:: AVAILABLE DATA ::

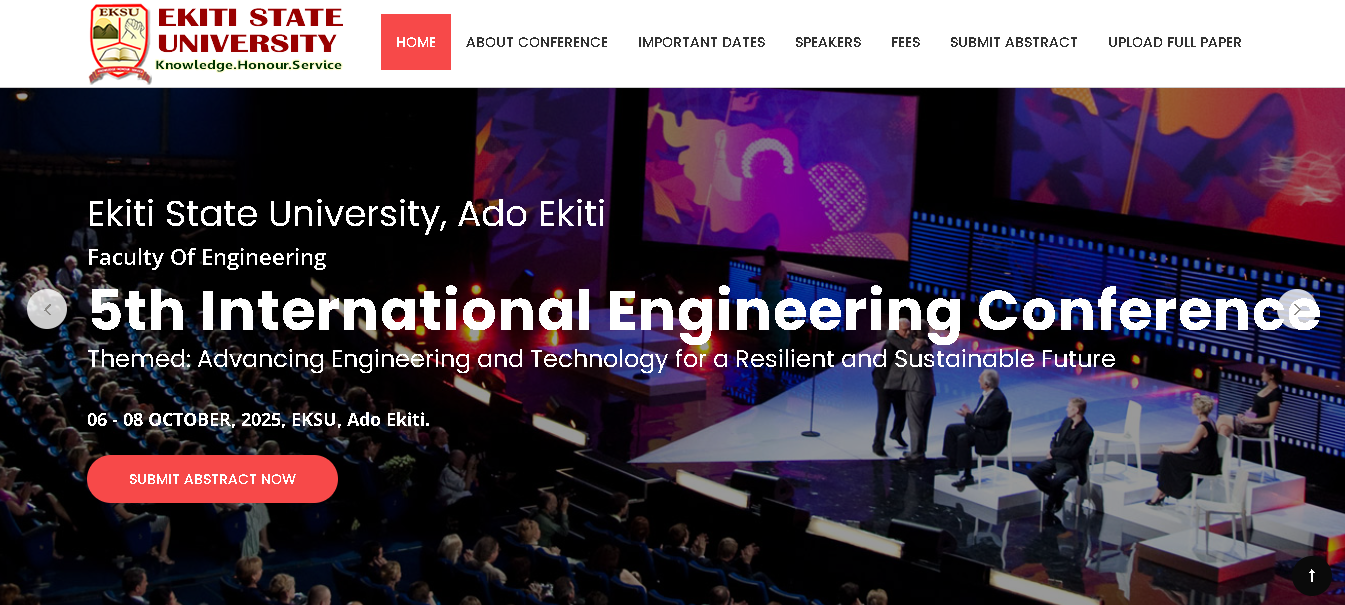Image resolution: width=1345 pixels, height=605 pixels.
Task: Navigate to Important Dates
Action: (701, 42)
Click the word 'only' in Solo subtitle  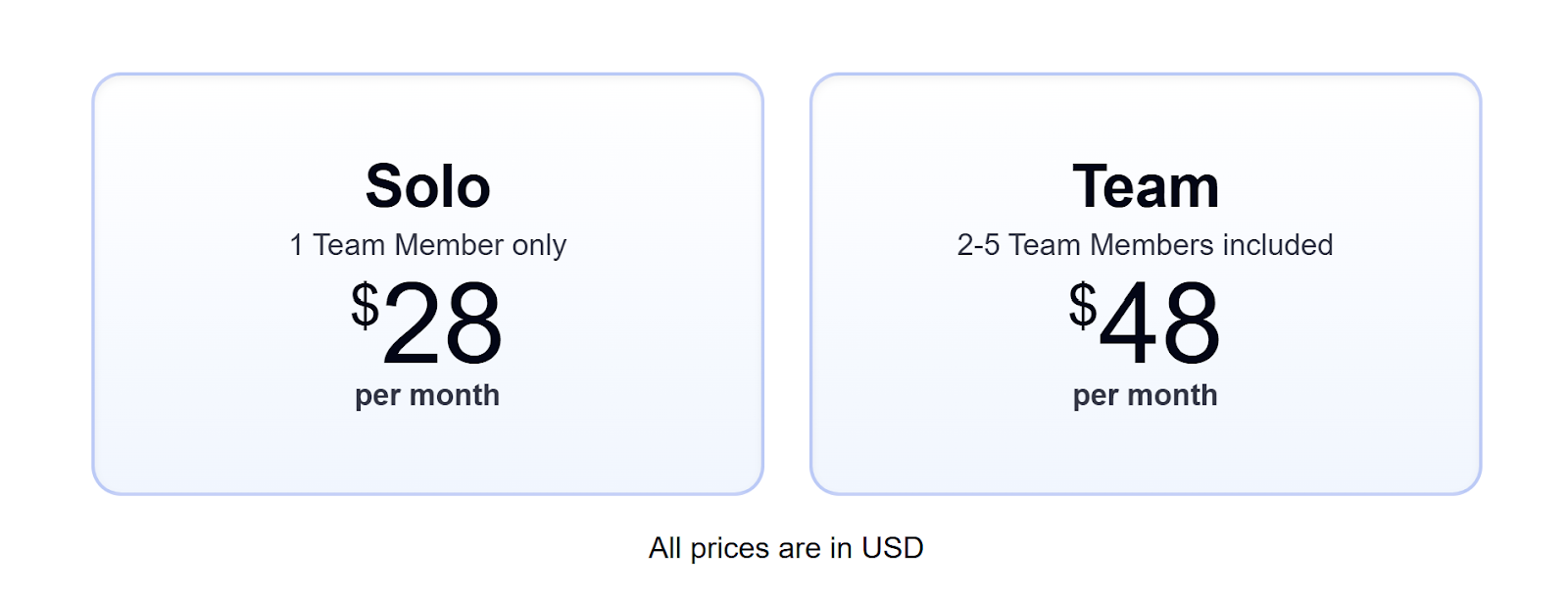(539, 245)
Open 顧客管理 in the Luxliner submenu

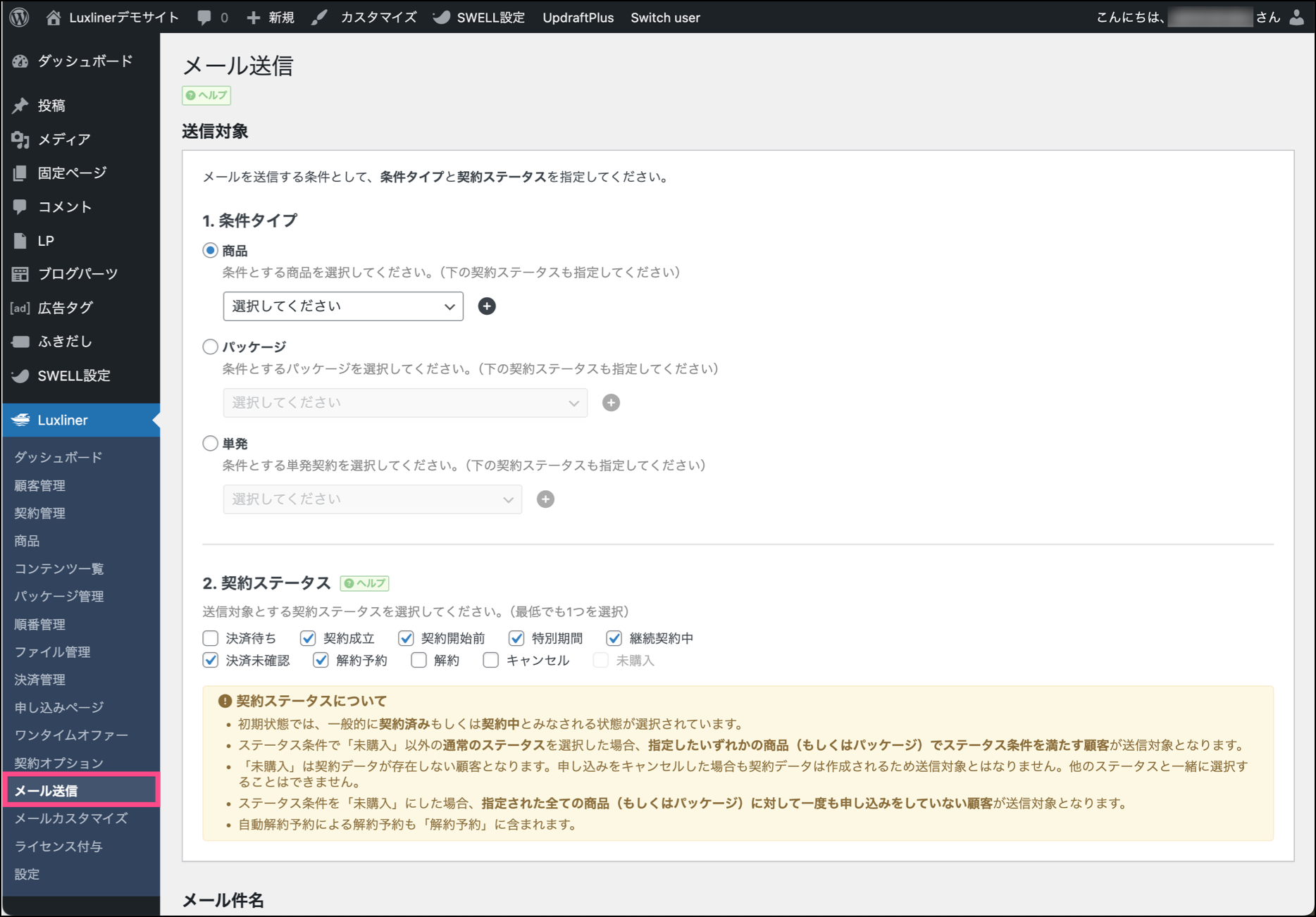coord(40,485)
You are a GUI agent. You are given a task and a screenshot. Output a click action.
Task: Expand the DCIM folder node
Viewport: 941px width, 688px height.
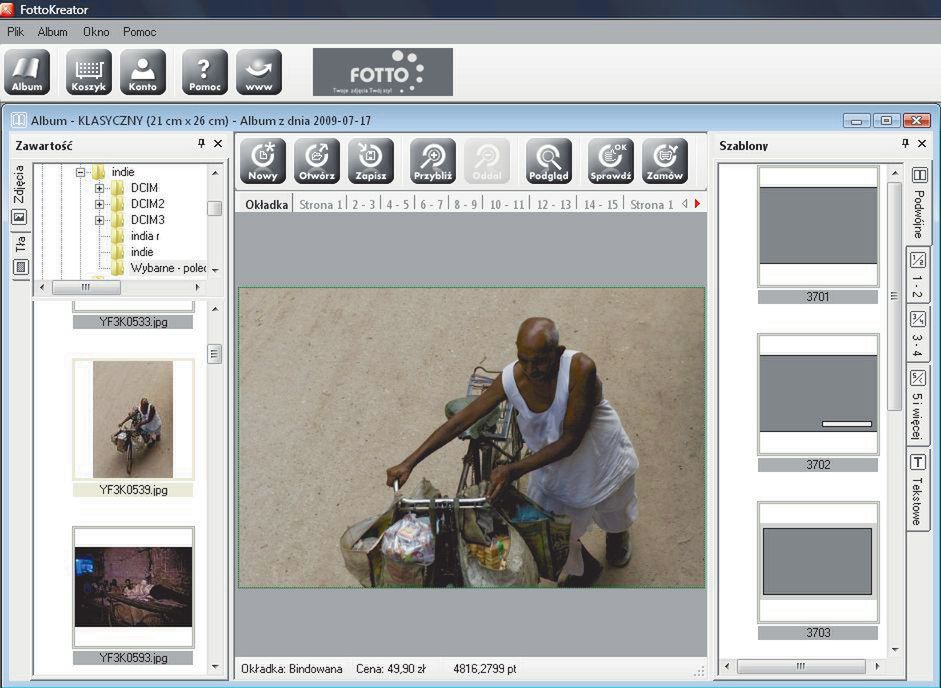point(99,188)
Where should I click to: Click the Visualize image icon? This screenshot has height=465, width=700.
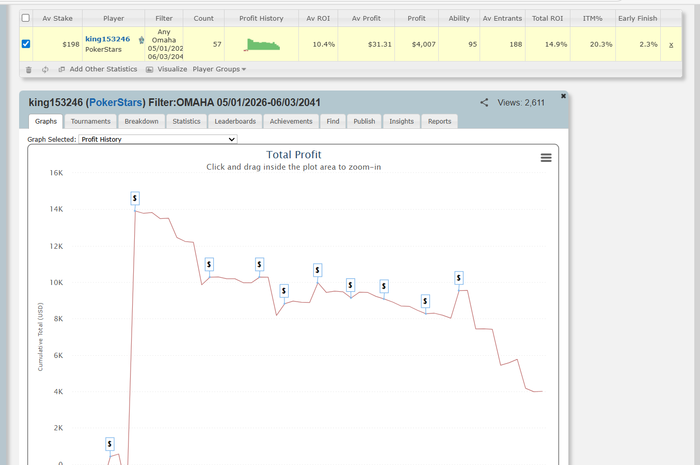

:::

### [TRY IT]
Write out exactly the lines from the one containing "You are a GUI" through the end of the entries, both included. Pictures are not copied.

### [EXERCISE OUTPUT]
You are a GUI agent. You are given a task and a screenshot. Output a click action.
Task: Expand the DCIM folder node
Viewport: 941px width, 688px height.
point(99,188)
Where should I click to: Click the Visualize image icon? This screenshot has height=465, width=700.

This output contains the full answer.